Copie, sem qualquer alteração, a parte do excerto sobre o novo Estatuto da Ordem dos Advogados compreendida entre "Por outro lado, nos" e "113.º do anterior Estatuto.", inclusive.

**EXCERTO DO TEXTO**:

....................

Apesar desta aproximação à lei jusprocessualista penal, a verdade é que o Estatuto, por outra via, se afasta genericamente do respectivo regime, na medida em que ao exercício do poder disciplinar da Ordem dos Advogados passaram a ser subsidiariamente aplicáveis as normas procedimentais previstas na Lei Geral do Trabalho em Funções Públicas, aprovada pela Lei n.º 35/2014, de 20 de Junho – cfr. artigo 126.º do novo Estatuto –, quando no anterior Estatuto se remetia para a aplicação subsidiária do Código de Processo Penal e do Código Penal – cfr. artigo 121.º do anterior Estatuto.
Por outro lado, nos termos do n.º 2 do artigo 118.º do novo Estatuto, a suspensão do prazo de prescrição do procedimento disciplinar não pode ultrapassar o prazo máximo de 18 meses – previamente este prazo era de 2 anos, nos termos do artigo 113.º do anterior Estatuto.
Por sua vez, dispõe o artigo 173.º do novo Estatuto que a produção de efeitos das sanções disciplinares passa a iniciar-se apenas decorrido o prazo para a respectiva impugnação contenciosa.
A reincidência é igualmente objecto de uma alteração significativa, pois, enquanto o regime pretérito previa que se considerava reincidente “o advogado que cometa uma infracção disciplinar que deva ser punida com pena igual ou superior à de multa, antes de decorrido o prazo de três anos sobre o termo do cumprimento de pena efectiva de igual ou superior gravidade que lhe tenha sido definitivamente aplicada pela prática de infracção anterior” (artigo 129.º do antigo Estatuto), o regime actualmente vigente determina o seguinte: “Considera-se reincidente o advogado que cometa uma infração disciplinar antes de decorrido o prazo de cinco anos após o dia em que tiver findado o cometimento de infração anterior” – cfr. artigo 134.º do novo Estatuto.

....................

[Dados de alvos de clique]
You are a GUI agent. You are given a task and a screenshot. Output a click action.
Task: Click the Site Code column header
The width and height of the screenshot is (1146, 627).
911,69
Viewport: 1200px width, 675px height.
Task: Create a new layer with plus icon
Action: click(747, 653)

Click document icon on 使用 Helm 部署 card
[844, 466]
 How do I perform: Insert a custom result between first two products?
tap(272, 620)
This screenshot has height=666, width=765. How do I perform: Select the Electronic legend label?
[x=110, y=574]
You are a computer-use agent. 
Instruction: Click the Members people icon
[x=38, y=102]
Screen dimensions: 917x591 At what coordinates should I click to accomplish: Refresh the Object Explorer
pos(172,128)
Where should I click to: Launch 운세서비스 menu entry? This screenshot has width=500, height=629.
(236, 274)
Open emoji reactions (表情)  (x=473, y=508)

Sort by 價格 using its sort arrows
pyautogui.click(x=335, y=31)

....................

**RESPOSTA AO EXERCÍCIO**:
Por outro lado, nos termos do n.º 2 do artigo 118.º do novo Estatuto, a suspensão do prazo de prescrição do procedimento disciplinar não pode ultrapassar o prazo máximo de 18 meses – previamente este prazo era de 2 anos, nos termos do artigo 113.º do anterior Estatuto.